Our story begins with a successful Olympic boxer from Parrhasia (Arcadia, Greece) named Damarchus or Demaenetus. Every nine years or so, the Arcadians held the Festival of Lykaia on the slopes of Mount Lykaion, and the highlights of the festival seemed to involve a lot of human sacrifice, cannibalism and lycanthropy (kind of like Lalapalooza). Zeus himself was nominally the patron of the Festival, but seems to have taken a hands off approach. Apollo Lykaios was also a popular cult in the area (some scholars asserting that Apollo had an archaic wolf-form), not to mention there was an important sanctuary of Pan on Lykaion. That’s a fairly representative set of hirsute beast-gods lurking around the mountaintop looking for a good time. No wonder things got, well, hairy. The 2nd Century A.D. Greek geographer Pausanias was a bit skeptical about whether Damarchus was a werewolf, but nonetheless recorded the common lore regarding his complex fate as he travelled through Arcadia.

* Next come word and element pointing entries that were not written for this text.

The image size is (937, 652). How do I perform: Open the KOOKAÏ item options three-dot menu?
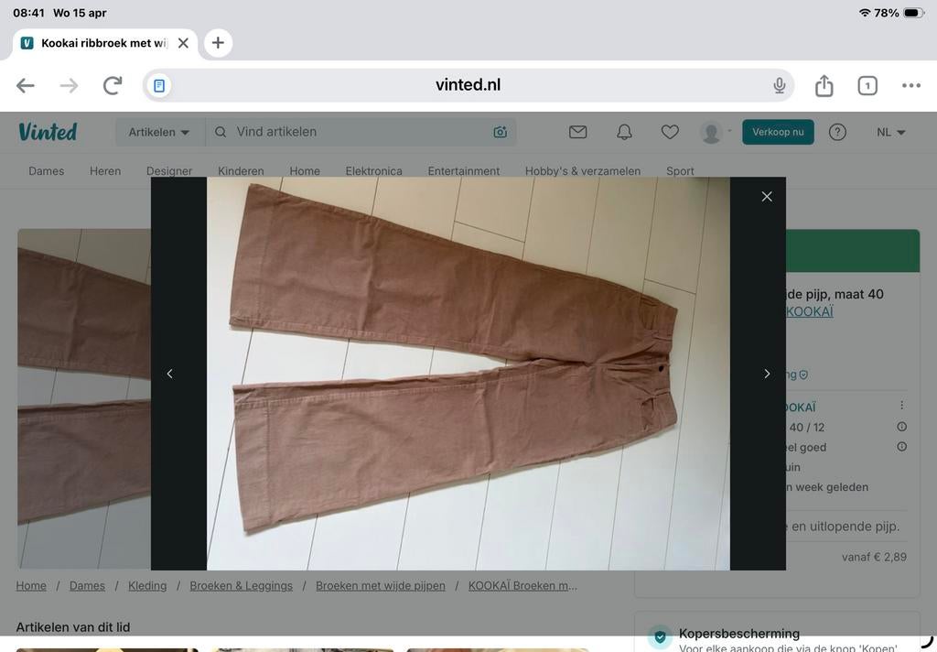tap(901, 405)
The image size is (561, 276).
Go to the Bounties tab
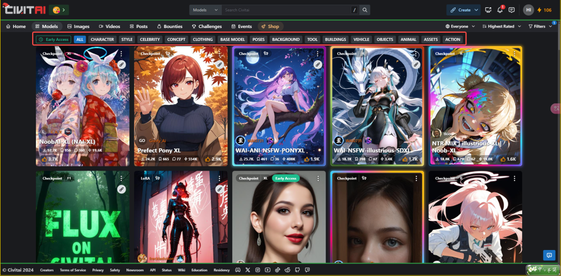[169, 26]
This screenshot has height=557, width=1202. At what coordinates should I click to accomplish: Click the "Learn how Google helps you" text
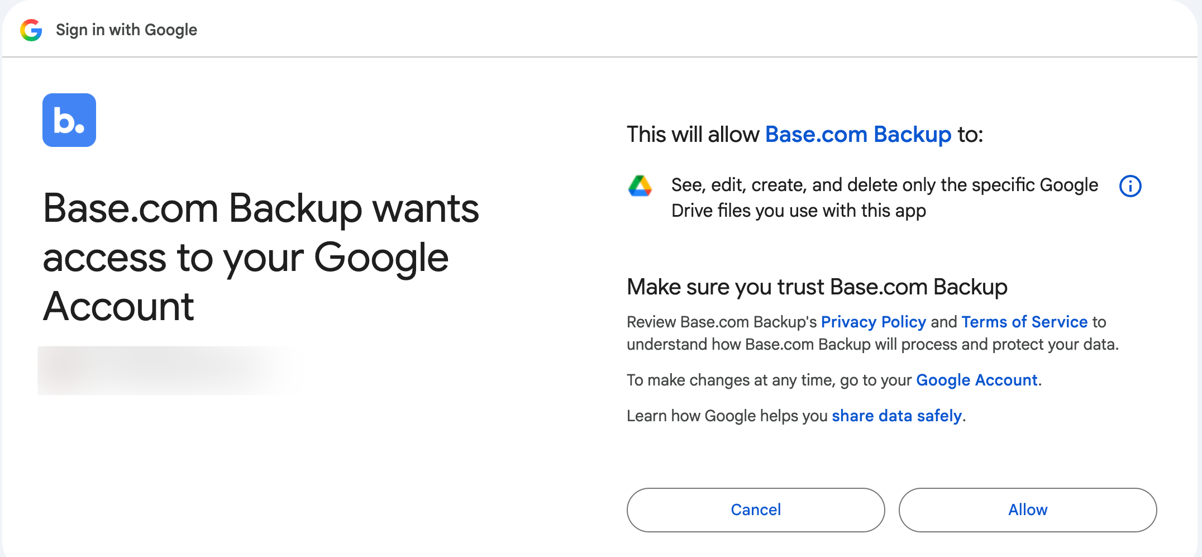tap(727, 416)

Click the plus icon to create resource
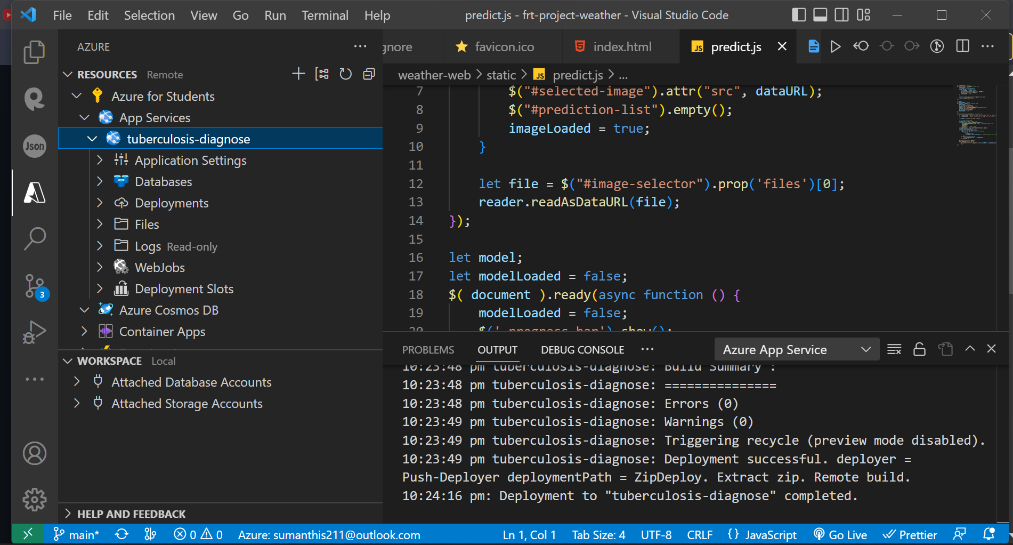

As to a certain boxer, Damarchus by name, an Arcadian of the Parrhasian district, the story told of him is to me incredible, except, of course, what relates to his Olympic victory. The story, as told by some humbugs, is this: he was turned into a wolf at the sacrifice of Lycaean Zeus, and in the tenth year afterwards he became a man again. I do not believe that the Arcadians themselves say this of him, otherwise it would have been recorded in the inscription at Olympia, which runs thus:—“This image was dedicated by Damarchus, son of Dinnytas, by birth a Parrhasian from Arcadia” (Pausanias, Description of Greece, Book 6:8.2)
Plato, in discussing how we end up with tyrants, alluded to the story of Damarchus, attributing his transformation to the ingestion of a single bite of human (among a cornucopia of human entrails, oddly), which seems rather odd given that the whole thing was about human sacrifice and culinary preparation anyway.
And what are the first steps in the transformation of the champion into a tyrant? Can we doubt that the change dates from the time when the champion has begun to act like the man in that legend which is current in reference to the temple of Lycaean Zeus in Arcadia? What legend? According to it, the worshipper who tasted the one human entrail, which was minced up with the other entrails of other victims, was inevitably metamorphosed into a wolf. Have you never heard the story?…In like manner, should the commons’ champion find the populace so very compliant that he need make no scruple of shedding kindred blood,—should he, with unrighteous charges, as is the wont of such persons, prosecute his victims and render himself blood-guilty, making away with human life, and tasting the blood of his fellows with unholy tongue and lips—should he banish, and kill, and give the signal for cancelling debts and redistributing the land—is it not from thenceforth the inevitably destiny of such a man either to be destroyed by his enemies, or to become a tyrant, and be metamorphosed from a man into a wolf? There is no escape from the alternative (Plato, The Republic, Book 8).
So Damarchus got changed to a wolf for a decade or so, but in order to become a real boy again, he was required to abstain from further consumption of human flesh while in wolfen form. Seems a little complicated a thought to retain in a wolf brain. Apparently he was successfully abstemious, and stepped right back into his previous career as a champion boxer. Everybody loves a comeback, or rather an “underdog”, so to speak.
So too, Agriopas, who wrote the Olympionics, informs us that Demaenetus, the Parrhasian, during a sacrifice of human victims, which the Arcadians were offering up to the Lycaean Jupiter, tasted the entrails of a boy who had been slaughtered; upon which he was turned into a wolf, but, ten years afterwards, was restored to his original shape and his calling of an athlete, and returned victorious in the pugilistic contests at the Olympic games (Pliny the Elder, Natural History, Book 8, Chapter 34).
Now, there are a few rules to be aware of if one is considering dating a Classical Arcadian werewolf: (1) You look delicious and the poor thing is probably trying to resist the temptation to take a bite; (2) You may have to wait a decade before you can consummate your love (unless you’re into that kind of thing); (3) Your werewolf is not an indolent, kibble-eating pet. They once had a day-job and probably hope to get back to it. You probably need to keep them apprised of the latest developments in their field; (4) the Greek Gods were insufferable jerks, so expect some setbacks; and (5) if you find yourself at a party for Lycaean Zeus, and you have no official role, you’re probably what’s for dinner.
References
Pausanias, active approximately 150-175. Pausanias’s Description of Greece. London: Macmillan and co., limited, 1913.
Plato. The Republic of Plato. [New York]: A. L. Burt Company, 1902.
Pliny, the Elder. The Natural History of Pliny. London: G. Bell & sons, 1856.